Elk & Antelope Fried Schnitzel

Elk Schnitzel

Schnitzel is traditionally made with veal, chicken and other meats, but why not try it with elk, venison or antelope. It’s a simple recipe that tends to keep the meat very tender when cooked and really tastes amazing with some fresh thyme and romano cheese. Serve alongside spaghetti or spaghetti squash and your favorite tomato sauce. Don’t forget to squeeze a little lemon juice over the top of each Schnitzel. Enjoy.

Servings 2-3


  • 1 lb elk loin or round steak (substitute antelope or venison)
  • 1 cup sifted flour
  • 2 eggs
  • 1 1/2 cup breadcrumbs
  • 2 tablespoons fresh thyme
  • 2 tablespoons Romano or Parmesan Cheese
  • 1 teaspoon garlic powder
  • salt and pepper (optional)
  • 2 tablespoons butter
  • 2 tablespoons canola oil
  • Lemon Slices


  1. Cut meat loin into 1/2 inch slices. Place meat into a Ziploc bag and gently pound until 1/4 inch thick. Season with garlic powder, salt and pepper. Let stand until room temperature for 30 minutes.
  2. Combine breadcrumbs, fresh thyme and cheese on a plate. Sift flour on a separate plate. Blend 2 eggs in a third bowl.
  3. Using a cast-iron skillet or non-stick pan heat oil and butter to medium-high.
  4. Coat elk slices in flour, then dip in egg mixture allowing excess to drip off and then coat in breadcrumbs on each side. Cook breaded meat in oil and butter being careful not to over crowd the skillet. When meat is browned on one side, about 2-3 minutes, turn and brown on the other side. Remove, set aside and cook the remaining meat.

Serve with a squeeze of lemon and fresh grated cheese. This recipe pairs well with spaghetti or spaghetti squash and tomato sauce.

Elk Schnitzel

Gently pound meat in a Ziploc bag until 1/4 inch thick

Elk Schnitzel

Cook breaded meat until browned on one side about 3-4 minutes. Turn and continue to cook until done, about 3-4 minutes.

Elk Schnitzel

Elk Fried Schnitzel with fresh thyme and Romano cheese


Fried Antelope Schnitzel

Substitute Antelope backstrap and crushed whole grain crackers for breadcrumbs.


  • Reply October 7, 2019

    Helen Pare’

    This is a great recipe.
    I had a ton of Elk round in the freezer, so I was looking for a good idea and recipe. I always look on your website for new ideas.

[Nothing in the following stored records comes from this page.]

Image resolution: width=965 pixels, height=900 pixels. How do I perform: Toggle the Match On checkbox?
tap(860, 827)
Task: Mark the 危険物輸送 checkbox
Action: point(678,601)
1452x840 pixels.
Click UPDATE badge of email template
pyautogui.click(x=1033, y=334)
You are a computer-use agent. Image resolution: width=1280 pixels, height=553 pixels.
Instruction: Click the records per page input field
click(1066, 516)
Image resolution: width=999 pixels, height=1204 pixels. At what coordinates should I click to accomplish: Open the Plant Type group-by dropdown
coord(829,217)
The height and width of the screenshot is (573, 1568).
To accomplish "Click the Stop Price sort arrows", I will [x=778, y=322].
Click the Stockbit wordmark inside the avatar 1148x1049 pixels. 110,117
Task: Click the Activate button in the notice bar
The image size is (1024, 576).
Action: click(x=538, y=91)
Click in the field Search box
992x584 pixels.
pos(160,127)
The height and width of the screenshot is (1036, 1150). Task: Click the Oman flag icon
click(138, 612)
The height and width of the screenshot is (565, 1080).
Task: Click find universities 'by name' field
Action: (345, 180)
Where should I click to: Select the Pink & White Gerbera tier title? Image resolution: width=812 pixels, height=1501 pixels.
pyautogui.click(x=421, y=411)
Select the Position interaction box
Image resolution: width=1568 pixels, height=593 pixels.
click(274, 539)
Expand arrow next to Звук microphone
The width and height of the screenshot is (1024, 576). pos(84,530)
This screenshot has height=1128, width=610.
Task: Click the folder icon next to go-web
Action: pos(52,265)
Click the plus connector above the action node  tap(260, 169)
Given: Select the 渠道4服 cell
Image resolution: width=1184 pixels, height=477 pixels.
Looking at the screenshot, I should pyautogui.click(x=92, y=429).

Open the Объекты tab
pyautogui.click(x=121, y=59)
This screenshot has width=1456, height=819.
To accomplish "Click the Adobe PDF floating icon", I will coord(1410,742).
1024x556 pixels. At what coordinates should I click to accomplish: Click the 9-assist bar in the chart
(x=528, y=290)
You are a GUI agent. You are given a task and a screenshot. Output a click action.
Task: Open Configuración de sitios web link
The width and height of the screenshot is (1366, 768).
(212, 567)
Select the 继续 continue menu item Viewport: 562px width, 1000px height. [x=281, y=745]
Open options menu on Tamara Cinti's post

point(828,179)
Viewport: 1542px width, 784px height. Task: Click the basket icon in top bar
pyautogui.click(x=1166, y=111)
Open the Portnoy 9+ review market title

I thought that this meat wouldn’t taste that good, but I have to say this recipe made it a great new addition to my favorite dinners. I did marinate in some barbecue sauce for a night, then added all your ingredients, I squirted some lemon juice whilst in my frying pan.
    Served with side of mashed cauliflower, Absolutely Delicious

    Thank you

    • Reply October 7, 2019


      I’m so glad you found a recipe to utilize that meat. You could make swiss elk steak, elk parmesan and elk steak bites. I like to do these with any and all ‘viddles’ I have left… Always appreciate the feedback – kristy

  • Reply July 3, 2018


    I tried this recipe on Blue Wildebeest …. very good!!

    • Reply July 5, 2018


      I’ve never had Wildebest? Glad it was good and thank you for sharing. ~Kristy

  • Reply March 12, 2017


    Great recipe! I found the pieces didn’t need quite as long to cook and would imagine it could vary significantly based on exact temperature of stove/oil, exact thickness of pieces, etc. So, my advice to anyone trying this would be, first, make sure your pieces have uniform thickness, and then, try one or two pieces to see how much time is right before putting a whole bunch of pieces in.